Why VMWare Won't Follow In Novell's Footsteps
VMWare shares only surface features with Novell and won't follow the latter's path to oblivion.
July 2, 2009
David Cappuccio ponders the fate of VMWare in Just a Thought; Will VMware become the next Novell?. He compares the state of Novell at their peak in the mid 90's. They owned what we called back the network operating space. There were a ton of apps for Netware, getting certified in Netware was almost an IT requirement, and Brainshare, Novells big conference, Cuppuccio remembers, pulled in 10,000 attendees. Cappuccio's thought experiment puts VMWare today is in much the same position. But I think there are some key differences.
Novell was the power house to be sure. The state of Novell often comes up as a cautionary tale about what can go wrong when vendors take their eye off the ball. Novell was sailing along with Netware 3.x. It was entrenched, worked, and with exception of the occasional ABEND, ran smoothly and reliably. Netware 3.x did what IT needed it to do. Then Novell ships Netware 4 and what eventually became e-directory. Novell Directory Services (NDS) was a shift so radical in the product that they lost IT in the process.
NDS was powerful directory with ACL's, containers, objects, and inheritance. You could easily manage huge numbers of users, 1000's or 10's of thousands easily, but no one except the largest enterprises needed those functions and couldn't be bothered to spend the time getting upto speed nor could application developers get their development processes adapted to take up the new changes. Let's face it, NDS had some issues. Users often couldn't bind to the directory, the Novell client, Client 32, was a resource hog which would break inexplicably and wouldn't uninstall cleanly making a complete computer re-install a necessary recovery step for any Client 32 problem. Those didn't help either.
Novell made a leap so large that their loyal users wouldn't, or couldn't follow. Microsoft released Winodws NT 3.1 at the same time that offered an easier user model that IT could use and backward compatibility with for 16-bit applications that didn't leverage the security model in NT. A problem what was manifested from NT to Windows Server 2000 and Active Directory, which also led to the 15+ year long myth that applications need to run as Administrator which was a problem in itself, but I digress.
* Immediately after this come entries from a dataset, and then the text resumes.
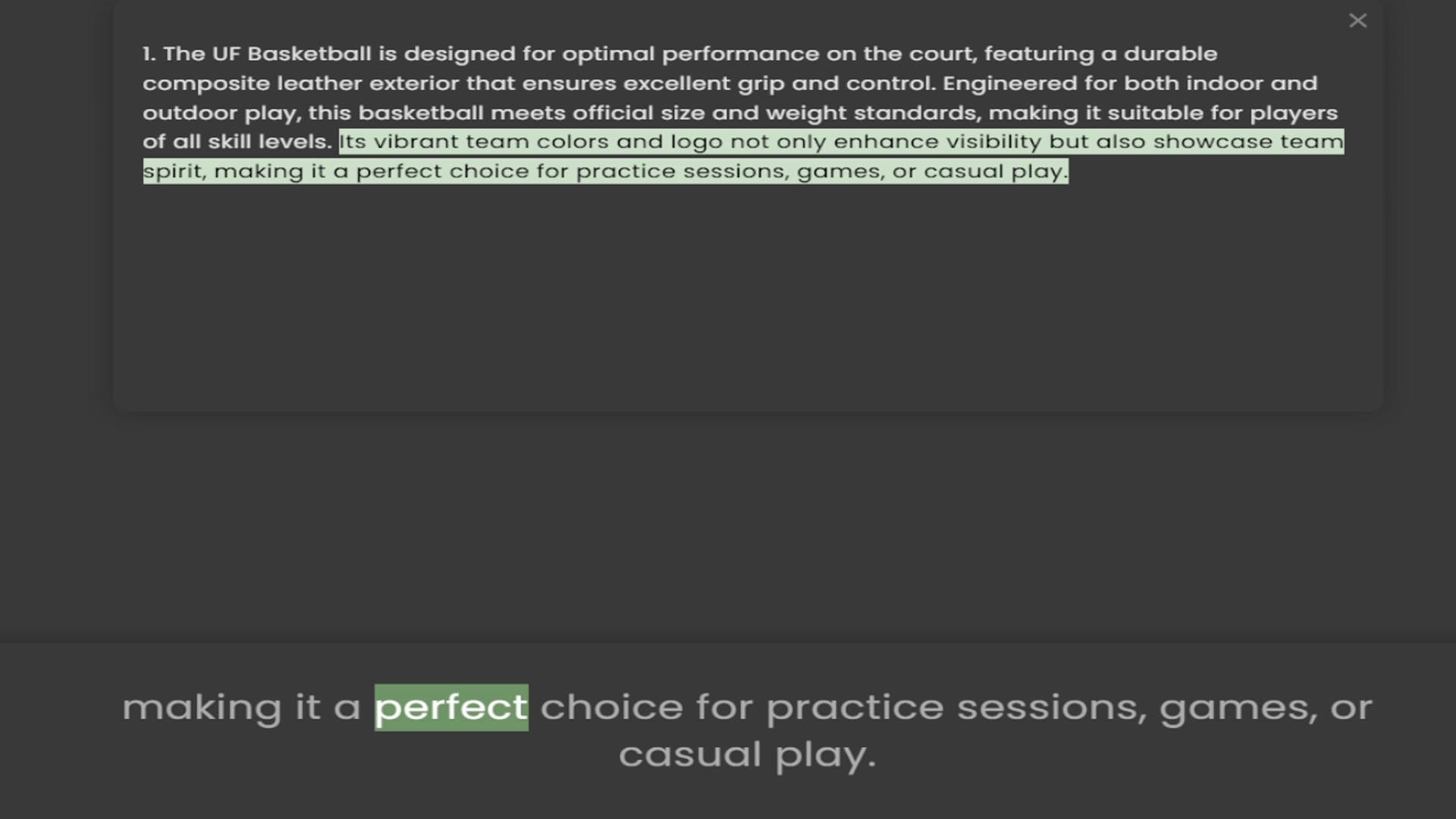The width and height of the screenshot is (1456, 819).
Task: Click the word "spirit," in the paragraph
Action: pyautogui.click(x=174, y=172)
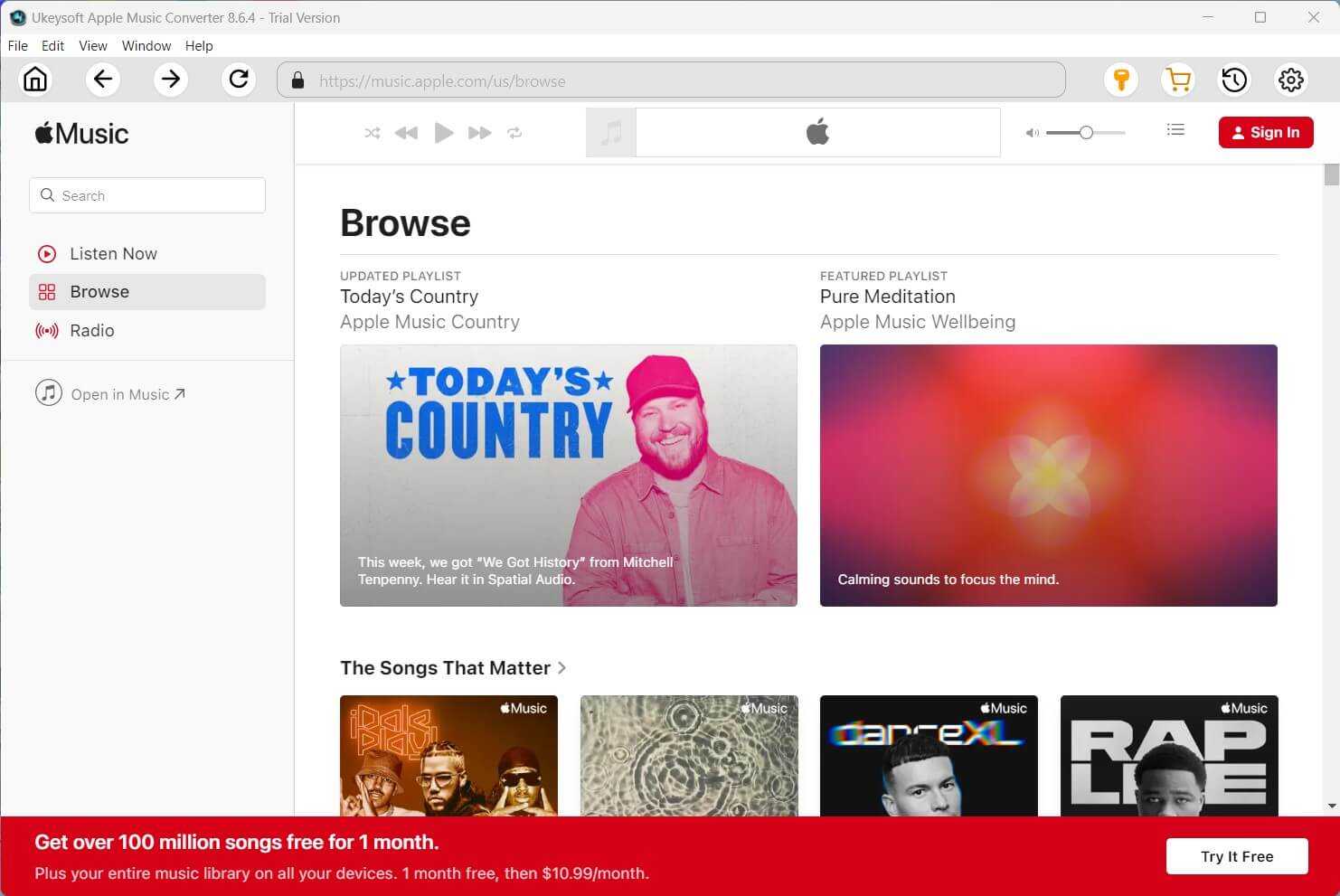Open the shopping cart icon
1340x896 pixels.
1178,80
VMWare, as Cappuccio points out, also shares many of the same characteristics as Novell--90% market share( I have heard 70% bandied about. Let's say they dominate), a huge and loyal user base, mind share (admit it, when someone says virtual computing what company springs to mind?), and Microsoft is again turning the corner with a free hypervisor, Hyper-V, and Citrix may be the modern day Banyan Vines. The stage is set.But look deeper. VMWare, unlike Novell, hasn't really made any radical shifts in product line like Novell did from Netware 3.x to Netware 4. VMWare has been adding features that enhance the utility and manageability of their hypervisors like VMotion, DR, vCenter, Lifecycle Manager, and more all targeted and getting the most out of a virtual environment. Their focus is targeted. Where VMWare doesn't have expertise, they promote integration with a rich API and partner program. And VMWare nurtures and active user community through the forums, local user groups, and a wealth of documentation from technical notes to strategic architecture design.
Geeeze, I sound like a VMWare fan-boi. I'm not. I just don't see VMWare making a misstep along their evolution. I think Novell's failure was an anomaly. I like Novell, I think they still make great products, some of them far advanced--Novell's Access Manager and Identity Manager come to mind.
I do think VMWare is going to lose desktop virtualization. If not lose, be undercut. Desktop virtualization is commodity and the requirements are less stringent than server virtualization. But I don't think VMWare will lose in the server space. Citrix has their Delivery Center and Cloud Center, both offer tightly integrated management and orchestration with Citrix other products like Netscalar. Microsoft has the tight integration with their management tools making Hyper-V management as familiar as anything else in their world. But VMWare has partnerships with the big application delivery vendors and with the huge market share, their management tools are already well known.
VMWare is going to thrive if they continue on their course.